Why you should trust this reviewHow we evaluatedAirflow and leaf-moving powerVariable trigger and turbo controlHarness comfort and weightBattery, noise, and buildWho should buy the EGO LB7654?The verdict Versus the alternatives Specs at a glance FAQs

Quick verdict

The EGO Power Plus LB7654 is the first cordless backpack blower I have used that genuinely matches a gas backpack on real leaf-moving power. Its 765 CFM and 200 mph airflow clears wet, matted leaves, the variable trigger and turbo button give precise control, and the padded harness makes the 16 pound weight bearable. Runtime lands around 60 minutes of mixed use, with no fumes and far less noise than gas.

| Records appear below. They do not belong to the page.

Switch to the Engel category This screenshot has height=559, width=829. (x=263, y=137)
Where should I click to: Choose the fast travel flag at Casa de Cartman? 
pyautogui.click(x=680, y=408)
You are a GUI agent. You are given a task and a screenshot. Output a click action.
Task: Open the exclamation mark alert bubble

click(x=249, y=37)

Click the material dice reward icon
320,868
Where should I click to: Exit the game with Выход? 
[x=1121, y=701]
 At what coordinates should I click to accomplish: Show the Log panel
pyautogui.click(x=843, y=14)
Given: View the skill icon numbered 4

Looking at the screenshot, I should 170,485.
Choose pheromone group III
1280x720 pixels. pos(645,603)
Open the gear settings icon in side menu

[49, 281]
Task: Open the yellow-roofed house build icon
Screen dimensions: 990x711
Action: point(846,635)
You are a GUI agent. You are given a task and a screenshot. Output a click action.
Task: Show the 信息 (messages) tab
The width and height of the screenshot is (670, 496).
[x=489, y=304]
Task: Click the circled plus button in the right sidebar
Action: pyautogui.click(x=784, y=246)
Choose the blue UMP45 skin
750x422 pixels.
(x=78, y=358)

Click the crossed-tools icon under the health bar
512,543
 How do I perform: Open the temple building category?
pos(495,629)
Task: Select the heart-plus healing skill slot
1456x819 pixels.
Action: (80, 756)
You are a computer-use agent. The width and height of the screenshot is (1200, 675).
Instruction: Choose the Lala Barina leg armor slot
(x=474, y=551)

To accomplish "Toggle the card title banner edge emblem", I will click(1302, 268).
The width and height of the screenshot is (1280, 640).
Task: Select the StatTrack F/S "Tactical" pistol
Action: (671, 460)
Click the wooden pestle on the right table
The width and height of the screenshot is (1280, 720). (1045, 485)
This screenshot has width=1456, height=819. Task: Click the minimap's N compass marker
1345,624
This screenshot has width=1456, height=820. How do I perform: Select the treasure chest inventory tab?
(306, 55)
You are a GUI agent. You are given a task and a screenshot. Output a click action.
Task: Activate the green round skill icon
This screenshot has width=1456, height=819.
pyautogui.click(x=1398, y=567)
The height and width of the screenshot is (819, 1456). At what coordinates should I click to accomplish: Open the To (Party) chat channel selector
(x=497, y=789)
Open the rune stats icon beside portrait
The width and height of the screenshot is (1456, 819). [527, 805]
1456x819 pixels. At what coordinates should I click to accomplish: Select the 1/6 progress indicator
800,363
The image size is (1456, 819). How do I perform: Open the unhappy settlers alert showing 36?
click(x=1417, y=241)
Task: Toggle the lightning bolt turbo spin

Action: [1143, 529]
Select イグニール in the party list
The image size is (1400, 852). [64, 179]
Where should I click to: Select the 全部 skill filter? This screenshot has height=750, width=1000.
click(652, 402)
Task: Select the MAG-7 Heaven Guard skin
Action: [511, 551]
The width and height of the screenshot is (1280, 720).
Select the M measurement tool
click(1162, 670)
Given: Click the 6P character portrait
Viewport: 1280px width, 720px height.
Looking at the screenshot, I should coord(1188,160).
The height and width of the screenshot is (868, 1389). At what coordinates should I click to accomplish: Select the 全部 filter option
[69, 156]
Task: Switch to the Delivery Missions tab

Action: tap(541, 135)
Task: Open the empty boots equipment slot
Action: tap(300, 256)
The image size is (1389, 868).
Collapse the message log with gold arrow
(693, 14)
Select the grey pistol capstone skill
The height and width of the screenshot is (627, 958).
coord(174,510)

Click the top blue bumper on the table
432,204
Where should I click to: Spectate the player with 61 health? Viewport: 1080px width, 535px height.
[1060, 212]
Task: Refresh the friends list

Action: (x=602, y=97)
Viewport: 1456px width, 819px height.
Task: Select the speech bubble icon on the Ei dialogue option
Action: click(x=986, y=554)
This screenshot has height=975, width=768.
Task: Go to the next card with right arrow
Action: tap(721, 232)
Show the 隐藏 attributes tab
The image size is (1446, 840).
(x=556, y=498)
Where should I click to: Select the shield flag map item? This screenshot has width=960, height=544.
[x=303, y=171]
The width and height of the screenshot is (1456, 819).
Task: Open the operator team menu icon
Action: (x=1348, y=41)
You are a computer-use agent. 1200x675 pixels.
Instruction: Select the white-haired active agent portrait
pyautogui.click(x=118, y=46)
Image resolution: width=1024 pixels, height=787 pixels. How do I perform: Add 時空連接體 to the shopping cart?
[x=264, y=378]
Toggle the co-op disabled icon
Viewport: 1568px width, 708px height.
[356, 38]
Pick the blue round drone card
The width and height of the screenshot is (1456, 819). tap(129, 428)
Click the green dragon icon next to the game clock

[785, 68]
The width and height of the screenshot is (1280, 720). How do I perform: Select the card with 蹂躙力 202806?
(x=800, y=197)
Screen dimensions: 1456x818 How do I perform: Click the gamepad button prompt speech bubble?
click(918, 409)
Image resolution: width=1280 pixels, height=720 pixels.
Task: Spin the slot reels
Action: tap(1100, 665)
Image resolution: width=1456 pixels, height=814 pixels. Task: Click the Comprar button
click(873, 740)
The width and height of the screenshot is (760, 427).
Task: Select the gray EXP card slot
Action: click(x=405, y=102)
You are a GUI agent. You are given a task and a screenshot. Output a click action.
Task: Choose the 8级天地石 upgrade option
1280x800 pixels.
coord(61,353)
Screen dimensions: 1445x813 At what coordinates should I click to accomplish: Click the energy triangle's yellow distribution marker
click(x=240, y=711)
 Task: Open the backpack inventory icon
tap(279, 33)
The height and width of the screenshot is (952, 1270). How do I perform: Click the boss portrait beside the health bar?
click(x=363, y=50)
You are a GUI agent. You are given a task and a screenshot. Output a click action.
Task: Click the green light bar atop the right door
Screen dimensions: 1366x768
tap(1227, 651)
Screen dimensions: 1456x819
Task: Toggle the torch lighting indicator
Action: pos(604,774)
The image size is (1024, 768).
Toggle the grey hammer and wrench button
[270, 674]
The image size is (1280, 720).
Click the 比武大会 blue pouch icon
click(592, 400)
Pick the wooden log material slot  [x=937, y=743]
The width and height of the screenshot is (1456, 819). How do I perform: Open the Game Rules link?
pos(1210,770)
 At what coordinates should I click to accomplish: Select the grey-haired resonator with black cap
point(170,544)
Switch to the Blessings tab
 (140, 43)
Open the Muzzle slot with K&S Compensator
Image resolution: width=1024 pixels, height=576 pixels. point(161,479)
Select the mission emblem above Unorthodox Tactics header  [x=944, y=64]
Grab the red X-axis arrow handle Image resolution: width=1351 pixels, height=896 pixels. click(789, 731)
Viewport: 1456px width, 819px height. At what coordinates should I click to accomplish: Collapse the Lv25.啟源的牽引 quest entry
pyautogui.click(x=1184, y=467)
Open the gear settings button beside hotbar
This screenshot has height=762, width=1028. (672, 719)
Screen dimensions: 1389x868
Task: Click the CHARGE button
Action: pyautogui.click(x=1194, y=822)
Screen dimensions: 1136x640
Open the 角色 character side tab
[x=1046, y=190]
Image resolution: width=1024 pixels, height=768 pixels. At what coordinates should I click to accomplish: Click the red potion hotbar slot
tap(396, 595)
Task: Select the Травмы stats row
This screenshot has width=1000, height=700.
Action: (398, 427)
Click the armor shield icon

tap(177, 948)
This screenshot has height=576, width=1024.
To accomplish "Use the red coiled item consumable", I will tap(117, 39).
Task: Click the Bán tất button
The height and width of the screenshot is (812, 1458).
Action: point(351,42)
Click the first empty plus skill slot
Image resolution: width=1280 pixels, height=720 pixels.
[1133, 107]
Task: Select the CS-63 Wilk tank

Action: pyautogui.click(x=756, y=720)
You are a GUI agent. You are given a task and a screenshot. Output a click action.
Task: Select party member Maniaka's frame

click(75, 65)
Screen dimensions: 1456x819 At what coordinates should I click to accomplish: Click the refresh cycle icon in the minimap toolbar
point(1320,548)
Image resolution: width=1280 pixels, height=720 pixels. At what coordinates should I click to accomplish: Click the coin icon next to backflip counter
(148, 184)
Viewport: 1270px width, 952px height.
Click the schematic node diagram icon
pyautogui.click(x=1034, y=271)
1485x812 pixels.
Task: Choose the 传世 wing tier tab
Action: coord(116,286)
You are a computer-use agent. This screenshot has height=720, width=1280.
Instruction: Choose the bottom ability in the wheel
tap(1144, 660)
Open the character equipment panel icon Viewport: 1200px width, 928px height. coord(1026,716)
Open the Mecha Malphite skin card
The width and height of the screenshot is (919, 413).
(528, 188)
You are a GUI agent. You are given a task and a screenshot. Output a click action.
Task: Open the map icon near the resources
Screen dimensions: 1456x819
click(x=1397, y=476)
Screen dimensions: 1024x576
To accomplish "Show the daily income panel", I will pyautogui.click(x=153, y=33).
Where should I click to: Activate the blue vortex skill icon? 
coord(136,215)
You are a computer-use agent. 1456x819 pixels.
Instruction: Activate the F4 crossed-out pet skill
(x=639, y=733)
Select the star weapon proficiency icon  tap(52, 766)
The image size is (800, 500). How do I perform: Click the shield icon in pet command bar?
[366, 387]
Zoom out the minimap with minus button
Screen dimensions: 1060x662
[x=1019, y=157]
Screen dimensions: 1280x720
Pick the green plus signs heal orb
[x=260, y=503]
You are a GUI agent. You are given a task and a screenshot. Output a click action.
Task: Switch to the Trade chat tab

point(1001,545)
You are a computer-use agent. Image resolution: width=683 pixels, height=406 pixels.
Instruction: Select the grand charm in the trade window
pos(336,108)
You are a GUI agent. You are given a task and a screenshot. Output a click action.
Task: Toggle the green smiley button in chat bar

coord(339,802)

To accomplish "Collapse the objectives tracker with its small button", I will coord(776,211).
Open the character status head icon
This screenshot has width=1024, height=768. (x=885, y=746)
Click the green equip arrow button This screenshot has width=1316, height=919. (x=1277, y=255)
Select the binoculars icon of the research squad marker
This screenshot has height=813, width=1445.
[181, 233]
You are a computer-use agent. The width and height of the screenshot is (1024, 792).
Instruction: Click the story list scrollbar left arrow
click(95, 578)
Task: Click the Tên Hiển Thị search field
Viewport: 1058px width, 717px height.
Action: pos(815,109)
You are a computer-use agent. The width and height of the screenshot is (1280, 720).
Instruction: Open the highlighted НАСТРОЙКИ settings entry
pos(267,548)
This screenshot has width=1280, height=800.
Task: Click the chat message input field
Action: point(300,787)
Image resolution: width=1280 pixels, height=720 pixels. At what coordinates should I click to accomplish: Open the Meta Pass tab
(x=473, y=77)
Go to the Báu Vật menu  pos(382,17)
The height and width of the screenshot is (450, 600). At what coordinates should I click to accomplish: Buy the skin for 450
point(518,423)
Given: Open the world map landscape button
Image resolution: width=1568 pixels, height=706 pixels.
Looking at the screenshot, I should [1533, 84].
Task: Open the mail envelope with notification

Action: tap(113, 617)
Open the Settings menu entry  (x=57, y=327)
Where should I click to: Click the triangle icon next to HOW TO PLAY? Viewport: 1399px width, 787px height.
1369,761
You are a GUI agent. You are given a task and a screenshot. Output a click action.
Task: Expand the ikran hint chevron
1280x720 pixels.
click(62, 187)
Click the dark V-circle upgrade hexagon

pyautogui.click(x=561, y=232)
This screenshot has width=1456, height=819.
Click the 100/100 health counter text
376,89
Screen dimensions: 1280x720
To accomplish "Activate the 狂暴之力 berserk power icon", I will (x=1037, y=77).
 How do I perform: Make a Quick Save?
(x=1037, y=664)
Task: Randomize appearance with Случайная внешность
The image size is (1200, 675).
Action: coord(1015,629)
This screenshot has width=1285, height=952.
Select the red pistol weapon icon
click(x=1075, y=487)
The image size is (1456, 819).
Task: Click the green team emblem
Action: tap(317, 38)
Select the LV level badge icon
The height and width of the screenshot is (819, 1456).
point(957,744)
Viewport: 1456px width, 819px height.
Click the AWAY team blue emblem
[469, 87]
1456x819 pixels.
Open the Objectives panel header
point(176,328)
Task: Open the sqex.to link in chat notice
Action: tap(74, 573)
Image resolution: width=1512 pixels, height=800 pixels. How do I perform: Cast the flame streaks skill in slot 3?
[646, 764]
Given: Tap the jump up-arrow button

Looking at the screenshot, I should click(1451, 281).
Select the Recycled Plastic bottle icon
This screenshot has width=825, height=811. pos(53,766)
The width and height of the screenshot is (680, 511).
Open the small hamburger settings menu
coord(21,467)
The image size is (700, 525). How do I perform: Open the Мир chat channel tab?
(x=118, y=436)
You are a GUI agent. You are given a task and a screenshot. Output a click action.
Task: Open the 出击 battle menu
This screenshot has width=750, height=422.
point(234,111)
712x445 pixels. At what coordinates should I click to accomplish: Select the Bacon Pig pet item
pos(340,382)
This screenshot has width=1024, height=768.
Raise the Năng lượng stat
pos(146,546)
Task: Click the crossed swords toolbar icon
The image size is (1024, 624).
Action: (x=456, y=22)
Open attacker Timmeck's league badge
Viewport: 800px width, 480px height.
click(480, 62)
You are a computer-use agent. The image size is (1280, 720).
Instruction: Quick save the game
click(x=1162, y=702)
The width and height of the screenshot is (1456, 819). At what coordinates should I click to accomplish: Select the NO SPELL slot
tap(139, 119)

Why you should trust this review

I bought this blower at retail and put it through a full fall and spring of real yard work before writing this. EGO did not provide a sample and had no involvement. I have run a stack of blowers across multiple seasons, from cordless handhelds to gas backpacks made by Stihl and Echo, so I know what a gas backpack actually feels like to carry and to operate. That background is the whole point here, because the central claim about this EGO is that it finally competes with gas, and you can only judge that if you have spent real time behind a gas backpack yourself.

My test ground is a wooded half-acre lot in a colder growing zone, which means a serious fall leaf load, plenty of damp leaves stuck to grass, and the kind of volume that exposes a weak blower fast. This is not a quick driveway demo. It is the work this tool was built for, done week after week.

How we evaluated

Across peak fall I ran around fifteen full leaf-clearing sessions on the wooded lot, then carried the blower into spring for driveway and garden-bed debris cleanup. I judged airflow the way it actually matters, by how far and how fast it moved real piles, including the difficult wet leaves pinned to the lawn that separate a strong blower from a weak one. I tracked battery runtime against actual trigger time per charge rather than marketing figures, and I measured operator-ear noise with a sound meter held near my head during use.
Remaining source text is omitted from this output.